TOUCHED BY LYME: “Welcome to the Lyme wars, Janessa!”

In OVER THE EDGE, the newest suspense novel from best-selling author Brandilyn Collins, heroine Janessa McNeil doesn’t know she has Lyme disease. At first, she thinks it’s a bad case of flu. Then things turn weird. Almost overnight, her symptoms careen wildly out of control. She has trouble walking, talking, thinking clearly, and sometimes even taking a breath.  Then she gets menacing phone calls from a man (a stalker? a terrorist? a nut job?) claiming she’s been infected with Lyme disease and threatening to do the same to her daughter.

Since Janessa is married to Dr. Brock McNeil, a prominent Lyme disease researcher, you’d think she’d have an inside track for getting to the bottom of all this. Not so. Dr. McNeil is nationally known for denying the existence of chronic Lyme—making it harder for Lyme patients to get treated and easier for insurance companies to refuse payment. Brock also wants out of their marriage.

So, Janessa must struggle alone with her worsening illness, her phone tormentor’s scary demands, her husband’s dismissal of her symptoms as a ploy to win him back, and keeping her daughter out of harm’s way.
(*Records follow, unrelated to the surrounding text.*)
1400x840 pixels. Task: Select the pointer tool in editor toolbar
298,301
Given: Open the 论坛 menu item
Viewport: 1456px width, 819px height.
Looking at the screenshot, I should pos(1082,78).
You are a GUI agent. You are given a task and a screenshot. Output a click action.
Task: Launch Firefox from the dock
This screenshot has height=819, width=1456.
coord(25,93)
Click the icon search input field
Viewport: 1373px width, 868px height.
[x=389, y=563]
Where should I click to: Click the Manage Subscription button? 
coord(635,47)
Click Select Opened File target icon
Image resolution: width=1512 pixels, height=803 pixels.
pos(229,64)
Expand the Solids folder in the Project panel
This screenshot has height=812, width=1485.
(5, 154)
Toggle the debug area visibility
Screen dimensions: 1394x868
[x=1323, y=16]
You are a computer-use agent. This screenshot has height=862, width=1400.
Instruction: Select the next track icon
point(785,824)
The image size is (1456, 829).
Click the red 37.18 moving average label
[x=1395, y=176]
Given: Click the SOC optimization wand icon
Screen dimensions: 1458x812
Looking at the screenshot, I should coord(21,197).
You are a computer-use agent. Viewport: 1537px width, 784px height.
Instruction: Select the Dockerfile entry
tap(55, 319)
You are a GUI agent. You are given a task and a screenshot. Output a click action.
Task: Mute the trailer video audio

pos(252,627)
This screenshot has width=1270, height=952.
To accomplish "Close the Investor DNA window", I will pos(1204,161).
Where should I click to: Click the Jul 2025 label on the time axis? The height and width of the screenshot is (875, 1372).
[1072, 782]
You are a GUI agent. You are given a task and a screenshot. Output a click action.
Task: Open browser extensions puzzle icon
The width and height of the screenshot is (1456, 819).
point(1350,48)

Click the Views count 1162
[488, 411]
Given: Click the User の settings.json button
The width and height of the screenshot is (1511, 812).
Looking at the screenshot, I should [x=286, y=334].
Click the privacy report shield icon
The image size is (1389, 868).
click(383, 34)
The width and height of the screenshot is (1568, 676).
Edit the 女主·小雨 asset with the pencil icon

Drawing heavily on her own personal battle with Lyme disease, Brandilyn Collins vividly communicates what Lyme symptoms can feel like:

“The tiredness is so….fierce. I’ve been pregnant. Had the flu. All the normal things that make you tired.  But this is like…you know those blankets they put on you for protection when you get an X-ray? How heavy they are? I feel like t-ten of those are on me. But not on me. In me. Wrapped around my lungs. It’s so hard to move. It’s like walking in a swimming pool…in water up to your neck.”

OVER THE EDGE deftly inserts factual information about ticks, Lyme disease, and the medical controversy over Lyme treatment into a riveting suspense tale. (Who knew the IDSA Lyme treatment guidelines could be fodder for a rip-snorting mystery story?)

In an author’s note at the end, Collins tells the reader, “I haven’t just studied Lyme disease. I’ve lived it.” She recounts the seed of this novel: during her own illness, she read articles where prominent Lyme researchers dismissed the complaints of Lyme patients, claiming Lyme was easy to cure. “What those know-it-alls need,” she thought, “is a real good case of Lyme.”   And so the idea for this novel was born.

Members of the Lyme community will get a kick out of OVER THE EDGE. And readers just learning about Lyme will vow to avoid tick bites at all cost.